While my identity as a reader is often times based on my seeing it as a guilty pleasure (“I don’t have time to read I should be doing this chore, this assignment, etc.”), I see plainly the importance that we as educators teach students the value of reading for pleasure while still reading with purpose. At night when I can’t sleep, I close my eyes and imagine my future classroom. On the good nights, I envision a class full of enthralled expressions, turned into their own laps enjoying whatever they have picked to read that week. On bad nights, I see myself feigning enthusiasm for a classic I did not enjoy to a class full of bored and unengaged kids. I want to develop a YA pedagogy that is centered on individualism; students should have the opportunity to read texts they see themselves in or want to imagine themselves in. They should have the option to engage with texts that excite them, challenge them, and enrich their lives as readers. I do, however, also see a lot of value in reading classics. Some of my favorite books came straight from the canon.

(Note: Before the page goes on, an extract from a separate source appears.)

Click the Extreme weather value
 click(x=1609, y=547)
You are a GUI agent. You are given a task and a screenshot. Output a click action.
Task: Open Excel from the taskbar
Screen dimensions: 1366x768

I am still so unsure about how I can find a good balance between helping students form their identities as well-rounded readers while still teaching them the classics. Her research on Lexile scores as they compare between the two genres (classics and YA) are very compelling; I can agree that the two though different are often of equal merit. What I know for fact is that regardless of what my students are reading, it is my job to show them the dimensions of complexity and how they can derive complexity from whatever book they decide to read. In this way, they become independent and confident readers who are not afraid of the syntax often turning young people away from “stuffy” classics.